* What to do *
[1] Write out the part of the Kilmallock church article that begins at the words "The Church of Saint" and ends after the words "and Saint Paul.".
[2] According to the Kilmallock church article, in what year did the Church of Ireland church designed by GF Hicks open?
[3] Summarize the Kilmallock church article in two sentences.

* Quoted passage *
# # # # # # #

Wednesday, 14 October 2020

The Church of Ireland
church built in Kilmallock
after a fire in the 1930s

The Church of Saint Peter and Saint Paul, Kilmallock, Co Limerick … designed by GF Hicks and opened in 1938 (Photograph: Patrick Comerford, 2020)

Patrick Comerford

The main church buildings and ecclesiastical sites in Kilmallock, Co Limerick, include the ruins of the Collegiate Church of Saint Peter and Saint Paul, the ruins of the Dominican Priory of Saint Saviour, the Gothic Revival 19th century Roman Catholic Parish Church of Saint Peter and Saint Paul, designed by JJ McCarthy, and the Church of Ireland parish church, also named Saint Peter and Saint Paul.

# # # # # # #

* Data segment *
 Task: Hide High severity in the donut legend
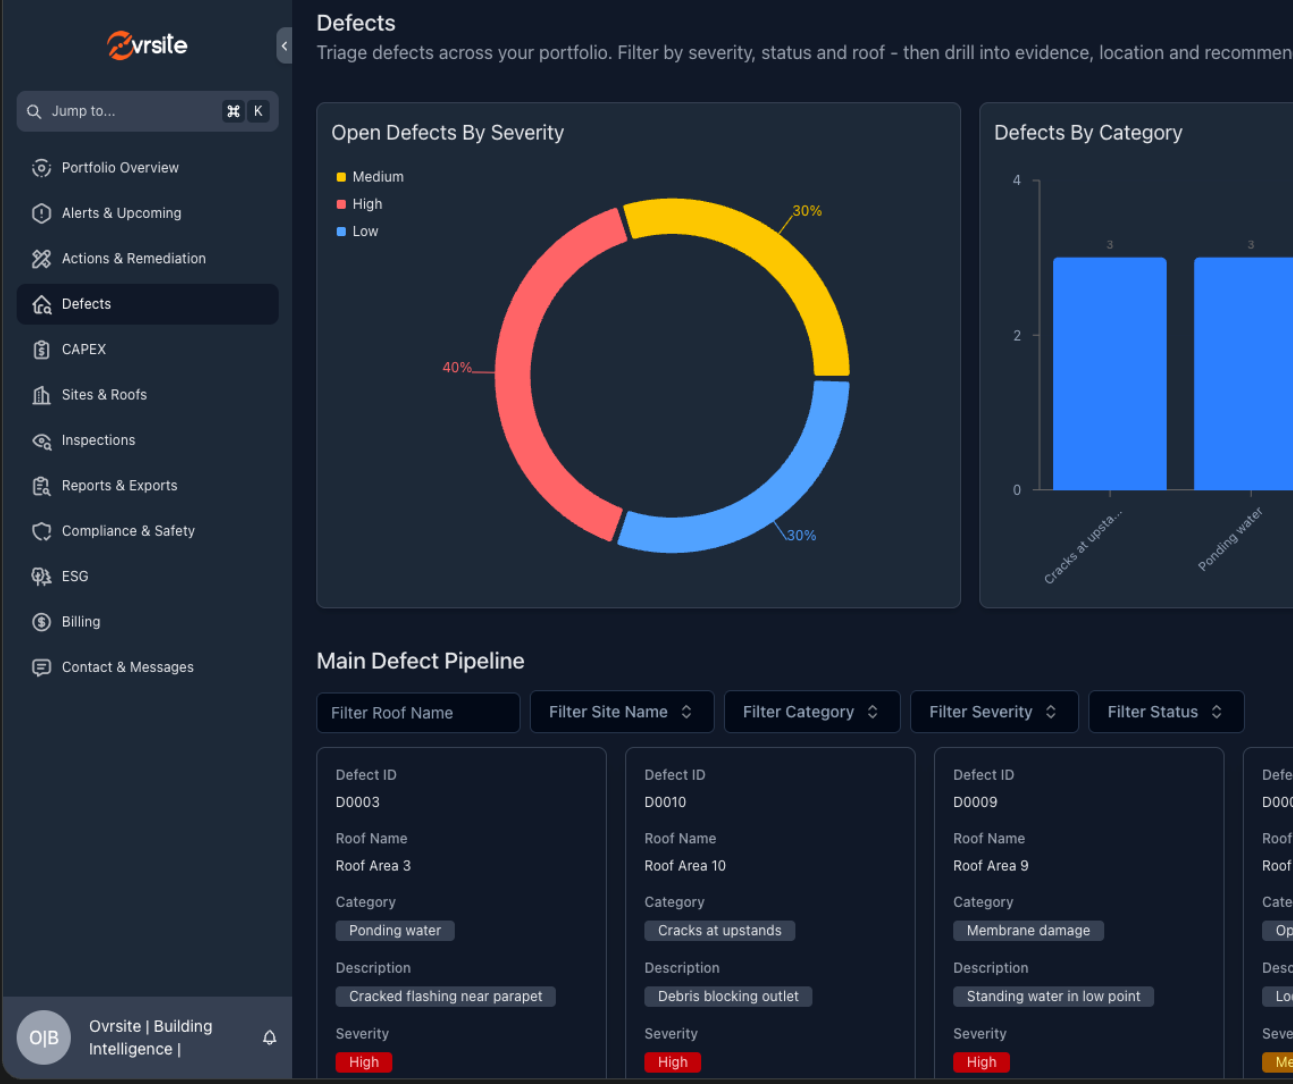click(x=359, y=203)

# # # # # # #

* Responses in order *
[1]
The Church of Saint Peter and Saint Paul, Kilmallock, Co Limerick … designed by GF Hicks and opened in 1938 (Photograph: Patrick Comerford, 2020)

Patrick Comerford

The main church buildings and ecclesiastical sites in Kilmallock, Co Limerick, include the ruins of the Collegiate Church of Saint Peter and Saint Paul, the ruins of the Dominican Priory of Saint Saviour, the Gothic Revival 19th century Roman Catholic Parish Church of Saint Peter and Saint Paul, designed by JJ McCarthy, and the Church of Ireland parish church, also named Saint Peter and Saint Paul.

[2] 1938

[3] The Church of Ireland church of Saint Peter and Saint Paul in Kilmallock, Co Limerick, was built after a fire in the 1930s; it was designed by GF Hicks and opened in 1938. Kilmallock's other main church sites include the ruins of the Collegiate Church of Saint Peter and Saint Paul, the ruins of the Dominican Priory of Saint Saviour, and the Gothic Revival Roman Catholic Parish Church of Saint Peter and Saint Paul designed by JJ McCarthy.